Mentoring is the most concrete way to communicate business realities to young people. By shifting the efforts to a broader scale, we hope to have a wider impact.
For this action, the partners will receive support from non-profits like Nos quartiers ont du talent, as well as technology companies like JobIRL, a discussion network for young people and corporate employees that has already attracted 55,000 active members. The network enables young people to speak directly with professionals and students about their interests and questions.
An action plan led in collaboration with schools
The national education system in France is playing a role in this action plan, as explained by the President of the Versailles Board of Education: “The Board will increase its efforts to work with local players fixing the gaps in public policy to give a real opportunity to every young person,” explains Charline Avenel, the Board President. “The initiative led by Make.org gives us a toolkit for using technology to tackle these challenges.”

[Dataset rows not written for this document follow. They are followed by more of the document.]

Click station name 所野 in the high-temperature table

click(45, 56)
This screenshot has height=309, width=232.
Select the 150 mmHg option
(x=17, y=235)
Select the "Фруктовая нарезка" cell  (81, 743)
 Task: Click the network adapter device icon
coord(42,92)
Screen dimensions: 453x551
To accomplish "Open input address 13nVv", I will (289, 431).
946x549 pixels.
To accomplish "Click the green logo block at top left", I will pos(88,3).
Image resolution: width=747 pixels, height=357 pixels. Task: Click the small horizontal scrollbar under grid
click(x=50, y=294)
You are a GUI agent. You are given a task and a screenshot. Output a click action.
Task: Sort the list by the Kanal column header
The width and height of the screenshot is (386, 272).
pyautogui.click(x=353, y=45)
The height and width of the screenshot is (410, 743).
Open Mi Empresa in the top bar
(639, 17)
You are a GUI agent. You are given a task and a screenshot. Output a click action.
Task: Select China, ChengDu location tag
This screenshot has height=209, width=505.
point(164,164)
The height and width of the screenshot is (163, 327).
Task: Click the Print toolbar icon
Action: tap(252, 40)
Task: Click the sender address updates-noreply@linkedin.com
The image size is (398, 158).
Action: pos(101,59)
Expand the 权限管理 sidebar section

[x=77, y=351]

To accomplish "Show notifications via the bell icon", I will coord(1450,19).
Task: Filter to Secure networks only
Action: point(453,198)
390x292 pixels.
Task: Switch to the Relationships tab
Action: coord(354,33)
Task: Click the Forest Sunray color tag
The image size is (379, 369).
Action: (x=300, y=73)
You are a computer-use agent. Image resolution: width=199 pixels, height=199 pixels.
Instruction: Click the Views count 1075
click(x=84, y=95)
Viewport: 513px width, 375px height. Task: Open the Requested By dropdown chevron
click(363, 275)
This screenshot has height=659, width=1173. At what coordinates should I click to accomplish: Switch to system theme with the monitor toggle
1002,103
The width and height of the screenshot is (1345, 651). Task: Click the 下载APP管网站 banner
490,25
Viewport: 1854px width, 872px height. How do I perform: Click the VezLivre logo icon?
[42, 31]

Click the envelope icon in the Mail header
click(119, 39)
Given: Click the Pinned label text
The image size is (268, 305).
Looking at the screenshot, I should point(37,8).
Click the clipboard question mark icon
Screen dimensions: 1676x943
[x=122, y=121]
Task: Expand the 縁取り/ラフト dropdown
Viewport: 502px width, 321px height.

“Young people need to hear the actual stories of successful people from their backgrounds so they can rise above the social determinism they grow up with. We need to change the codes of success. Personally, one of the best chances I received was the constant encouragement of my teachers. I would prefer to say ‘provide an opportunity for every young person’, because I think we create our own chances. Opportunity takes courage and guts, especially when it comes to building a network.” Hapsatou Sy, entrepreneur.